One certainly hopes that the current conflict in Balochistan will have a different outcome than the 1948, 1958, 1963 and the 1973 resistance movements but the signs indicate otherwise. The self-exiled leader of the Baloch Republican Party (BRP), Mr Brahamdagh Bugti, in an interview with BBC Urdu’s journalist Adil Shahzeb, has expressed not only his conditional willingness to talk to the Pakistani authorities “if the military operation is halted” but to also back off from the demand for an independent Balochistan “if the Baloch people so desire”. The current crisis in Balochistan flared up when Brahamdagh Bugti’s grandfather, the veteran Baloch leader Nawab Akbar Khan Bugti, was assassinated during the state’s operation on August 26, 2006. Brahamdagh Bugti’s choice of the tragic date for his interview is rather baffling. Sadly, other than the provincial civilian apparatchiks claiming to talk to Brahamdagh Bugti and other resistance leaders there is no evidence that the military operation in Balochistan will be stopped. In fact, the military action, especially in the Awaran region, has become more intense with the obvious intent to physically eliminate the key guerrilla leader Dr Allah Nazar Baloch. The kidnappings and disappearances of the resistance’s fellow travellers and civilians continue unabated. There is absolutely no word about the thousands of disappeared Baloch. On the other hand, money is being doled out by the sackful to those ostensibly ‘surrendering’. Balochistan’s faux nationalist government is working hand-in-glove with the security establishment to decimate the resistance movement without addressing human rights abuses and the issue of Baloch autonomy over their abundant resources. Recognising Pakistan as a multi-ethnic, multinational federation is a prerequisite to addressing Baloch grievances but instead the playbook is all about forced or imposed assimilation and exploitation.

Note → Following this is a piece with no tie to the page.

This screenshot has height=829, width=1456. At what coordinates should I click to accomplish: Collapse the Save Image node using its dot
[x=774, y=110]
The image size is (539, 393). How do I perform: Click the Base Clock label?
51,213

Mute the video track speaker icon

The charter of demands given by Brahamdagh Bugti and its circumstances are not much different than the respected Baloch leader and former chief minister Sardar Akhtar Jan Mengal’s 2012 six points and, regrettably, its fate would not be any different either. The Pakistani state has made various sham peace offers to the Baloch since 1948. The venerable Baloch leader, Sardar Sherbaz Khan Mazari, wrote that when the 1958 resistance led by the elderly Baloch leader Nowruz Khan Zarakzai, known by the honourific Babu Nowruz, remained undefeated for almost two years, the state sent his nephew Doda Khan with the holy Quran in hand and the message that all their demands had been met. The moment Babu Nowruz and his comrades accepted the peace offer and surfaced they were arrested by the military, tried summarily and executed by hanging except old Babu Nowruz himself. To torment the elderly Baloch, he was asked to identify his son among the dead bodies. Babu Nowruz replied: “All these brave men are my sons!” Unlike Goyathlay Geronimo, the frail, octogenarian Babu Nowruz never did surrender or parade at an inauguration. That is where the Baloch and American-Indians’ stories diverge. While parleys and rapprochement are not merely desirable but imperative, Brahamdagh Bugti should take with a pinch of salt whatever he has been or will be promised.